— Work required —
Output all the data below verbatim.

— Records supplied —
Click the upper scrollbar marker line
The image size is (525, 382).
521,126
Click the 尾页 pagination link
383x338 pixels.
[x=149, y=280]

— Solution —
Click the upper scrollbar marker line
The image size is (525, 382).
521,126
Click the 尾页 pagination link
383x338 pixels.
[x=149, y=280]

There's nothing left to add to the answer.